- _REQUIREMENT_: Could you transcribe the data verbatim, starting at the line that contains "176) label: 24" and ending with the final line of the data?
----------------------------------------
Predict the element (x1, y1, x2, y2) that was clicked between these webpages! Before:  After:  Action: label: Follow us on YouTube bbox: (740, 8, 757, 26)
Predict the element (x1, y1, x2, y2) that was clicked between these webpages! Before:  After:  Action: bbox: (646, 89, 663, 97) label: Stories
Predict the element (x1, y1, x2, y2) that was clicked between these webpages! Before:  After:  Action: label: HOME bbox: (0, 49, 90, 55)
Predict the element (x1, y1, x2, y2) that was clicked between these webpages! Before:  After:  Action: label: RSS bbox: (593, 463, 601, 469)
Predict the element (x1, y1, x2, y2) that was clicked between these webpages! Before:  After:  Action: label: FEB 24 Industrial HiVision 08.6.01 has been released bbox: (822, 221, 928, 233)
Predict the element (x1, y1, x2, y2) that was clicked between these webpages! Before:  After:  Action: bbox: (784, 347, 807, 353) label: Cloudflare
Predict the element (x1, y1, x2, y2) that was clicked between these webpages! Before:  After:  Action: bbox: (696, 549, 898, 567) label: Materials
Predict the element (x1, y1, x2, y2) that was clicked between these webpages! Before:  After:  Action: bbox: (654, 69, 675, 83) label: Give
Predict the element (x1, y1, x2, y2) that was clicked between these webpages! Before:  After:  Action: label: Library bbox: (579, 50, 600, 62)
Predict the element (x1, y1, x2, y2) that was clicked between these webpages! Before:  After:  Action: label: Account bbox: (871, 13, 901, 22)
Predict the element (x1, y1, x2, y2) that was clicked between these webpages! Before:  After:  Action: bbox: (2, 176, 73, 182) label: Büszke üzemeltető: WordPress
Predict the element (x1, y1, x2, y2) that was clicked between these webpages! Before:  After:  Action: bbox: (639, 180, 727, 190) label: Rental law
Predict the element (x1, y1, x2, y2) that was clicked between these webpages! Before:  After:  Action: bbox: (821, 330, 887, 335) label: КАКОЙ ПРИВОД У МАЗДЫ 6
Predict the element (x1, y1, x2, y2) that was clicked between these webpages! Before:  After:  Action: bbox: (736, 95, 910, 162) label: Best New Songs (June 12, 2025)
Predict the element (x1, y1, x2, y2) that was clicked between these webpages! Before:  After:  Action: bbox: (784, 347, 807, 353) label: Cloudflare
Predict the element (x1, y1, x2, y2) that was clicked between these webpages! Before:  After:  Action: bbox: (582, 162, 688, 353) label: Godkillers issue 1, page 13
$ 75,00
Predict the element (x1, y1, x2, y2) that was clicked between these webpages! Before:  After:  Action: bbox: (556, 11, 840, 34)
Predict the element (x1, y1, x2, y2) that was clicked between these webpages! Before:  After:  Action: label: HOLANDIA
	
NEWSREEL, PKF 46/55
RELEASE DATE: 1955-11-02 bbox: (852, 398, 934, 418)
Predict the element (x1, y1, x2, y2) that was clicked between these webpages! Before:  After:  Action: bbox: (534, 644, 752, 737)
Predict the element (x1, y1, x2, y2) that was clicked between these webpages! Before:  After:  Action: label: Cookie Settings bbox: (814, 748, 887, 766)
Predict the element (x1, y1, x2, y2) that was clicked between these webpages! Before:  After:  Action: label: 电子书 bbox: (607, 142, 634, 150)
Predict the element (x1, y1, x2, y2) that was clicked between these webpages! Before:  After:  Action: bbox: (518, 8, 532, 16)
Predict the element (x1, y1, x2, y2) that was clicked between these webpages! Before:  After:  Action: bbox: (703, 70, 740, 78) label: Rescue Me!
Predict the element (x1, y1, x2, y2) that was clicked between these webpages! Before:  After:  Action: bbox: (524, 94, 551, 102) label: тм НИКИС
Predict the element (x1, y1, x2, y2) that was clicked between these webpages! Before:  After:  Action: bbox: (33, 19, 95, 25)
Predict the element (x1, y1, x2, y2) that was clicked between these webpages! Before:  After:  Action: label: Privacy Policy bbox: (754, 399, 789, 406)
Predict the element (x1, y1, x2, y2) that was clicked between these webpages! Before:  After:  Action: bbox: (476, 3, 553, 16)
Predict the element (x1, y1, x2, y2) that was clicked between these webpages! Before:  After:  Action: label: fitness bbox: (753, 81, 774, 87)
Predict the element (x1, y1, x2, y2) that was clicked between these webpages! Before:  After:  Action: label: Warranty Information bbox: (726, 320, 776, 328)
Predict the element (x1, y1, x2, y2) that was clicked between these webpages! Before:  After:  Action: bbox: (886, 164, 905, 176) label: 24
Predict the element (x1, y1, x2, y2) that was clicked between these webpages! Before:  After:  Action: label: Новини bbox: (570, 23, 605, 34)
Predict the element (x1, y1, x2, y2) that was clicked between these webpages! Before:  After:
----------------------------------------
- _REPLY TO THE EXERCISE_:
Predict the element (x1, y1, x2, y2) that was clicked between these webpages! Before:  After:  Action: bbox: (886, 164, 905, 176) label: 24
Predict the element (x1, y1, x2, y2) that was clicked between these webpages! Before:  After:  Action: label: Новини bbox: (570, 23, 605, 34)
Predict the element (x1, y1, x2, y2) that was clicked between these webpages! Before:  After:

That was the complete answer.